Yeah, as a descriptive name, fpA-max(fpC) is pretty good, but it may
seem nonsensical if you don't know the context. I was thinking of a
"friendly name" (like "instant runoff voting").

Forest's seems a little over the top :-) He has a point, though, that
some of the friendly names sound like "super duper majority everywhere
voting". It's a difficult balance to get right.

>> As for the methods themselves (sum and max): according to Kevin's
>> simulations, they're pretty similar. Mine has a lesser compromising
>> incentive, his has a lesser burial incentive.
> 
> I think the Plurality criterion difference is noteworthy. With "max," at least
> one candidate will have a positive score, and any candidate disqualified by
> Plurality will have a negative score.
> 
> Plurality isn't a strategy criterion, but at least in the example I sent you
> there was an appearance that the Plurality-disqualified "sum" winner could have
> been using a random fill strategy:
> 
> 0.327: D
> 0.322: B>A>C>D
> 0.186: A
> 0.164: C

That's a good point. I guess I was thinking that extending towards DMTBR
is more novel than getting Plurality resistance, so I'd like to try that
first. But for a public proposal, Plurality is definitely a desirable
criterion.

>> The reason I constructed
>> mine is that (I think?) it's less susceptible to crowding.
>>  
>> E.g. suppose that A wins (B is the candidate with most first prefs who's
>> beating A pairwise), and for C, D is the candidate with most first prefs
>> beating him pairwise. We clone D (so that each clone has fewer first
>> preferences). Then the penalty term to C's score decreases, which could
>> lead C to win. On the other hand, the sum is unaffected because it'll
>> just sum the clones' first preferences up no matter how many there are.
>>  
>> Both are vulnerable to vote-splitting, though, because of the fpA term.
> 
> Yes, you seemingly can't get away from Clone-Winner issues with these.

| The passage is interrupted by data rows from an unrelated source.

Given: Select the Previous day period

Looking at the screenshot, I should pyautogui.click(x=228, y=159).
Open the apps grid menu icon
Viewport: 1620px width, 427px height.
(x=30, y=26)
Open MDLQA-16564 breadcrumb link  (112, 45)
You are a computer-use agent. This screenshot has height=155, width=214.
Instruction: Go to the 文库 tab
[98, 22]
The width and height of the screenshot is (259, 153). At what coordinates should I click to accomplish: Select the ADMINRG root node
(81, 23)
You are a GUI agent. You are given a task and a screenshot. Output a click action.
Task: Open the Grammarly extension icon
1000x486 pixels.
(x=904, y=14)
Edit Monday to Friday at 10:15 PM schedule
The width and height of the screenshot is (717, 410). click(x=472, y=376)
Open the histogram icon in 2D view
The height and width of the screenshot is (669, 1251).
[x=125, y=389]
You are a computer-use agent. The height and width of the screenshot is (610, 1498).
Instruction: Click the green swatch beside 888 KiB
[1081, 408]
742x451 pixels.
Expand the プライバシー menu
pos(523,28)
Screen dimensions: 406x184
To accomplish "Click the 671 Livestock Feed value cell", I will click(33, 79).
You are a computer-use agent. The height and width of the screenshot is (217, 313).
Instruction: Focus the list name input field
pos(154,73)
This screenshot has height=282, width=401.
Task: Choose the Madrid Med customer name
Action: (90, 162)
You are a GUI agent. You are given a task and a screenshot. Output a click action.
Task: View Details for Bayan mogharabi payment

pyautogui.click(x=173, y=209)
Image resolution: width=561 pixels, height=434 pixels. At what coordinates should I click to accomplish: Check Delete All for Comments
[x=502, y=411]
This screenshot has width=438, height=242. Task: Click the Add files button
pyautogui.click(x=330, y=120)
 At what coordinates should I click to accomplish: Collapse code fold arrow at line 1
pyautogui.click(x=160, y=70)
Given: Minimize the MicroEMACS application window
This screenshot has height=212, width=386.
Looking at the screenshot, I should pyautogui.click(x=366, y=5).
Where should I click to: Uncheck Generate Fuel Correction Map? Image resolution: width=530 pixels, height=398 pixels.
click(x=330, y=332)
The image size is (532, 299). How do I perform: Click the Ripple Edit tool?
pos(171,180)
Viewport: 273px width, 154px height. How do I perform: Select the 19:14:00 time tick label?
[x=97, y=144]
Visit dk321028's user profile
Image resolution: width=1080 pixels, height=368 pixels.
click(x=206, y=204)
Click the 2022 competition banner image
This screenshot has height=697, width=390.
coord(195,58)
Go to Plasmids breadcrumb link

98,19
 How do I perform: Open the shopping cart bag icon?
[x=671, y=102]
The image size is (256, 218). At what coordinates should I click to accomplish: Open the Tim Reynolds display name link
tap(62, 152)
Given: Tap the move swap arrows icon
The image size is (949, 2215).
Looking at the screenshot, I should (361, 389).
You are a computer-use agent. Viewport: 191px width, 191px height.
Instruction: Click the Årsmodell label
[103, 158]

Here's a concept that popped into my head last night:

Let v be the number of voters, S be a set of candidates, C the set of
all candidates, and C\S be the set of every candidate but the ones in S.
Let f(S) = v if someone in S is the CW, otherwise f(S) is the sum of all
candidates in S's first preferences, minus the first preferences of
every candidate in C\S who beats at least one candidate in S.

Now f(S) stays the same no matter how you clone candidates in C\S. And
if you clone A, f({A}) before the cloning is the same as f({A1, A2})
after the cloning - indeed pre-cloning f({A} union S) is the same as
post-cloning f({A1, A2} union S) for any S.

Perhaps f can be arranged in some way to create clone independence? E.g.
something like DAC/DSC, sorting sets by their f value and intersecting.
I don't know if that would preserve DMTCBR or DMTBR though; it gets very
murky very quickly.

-km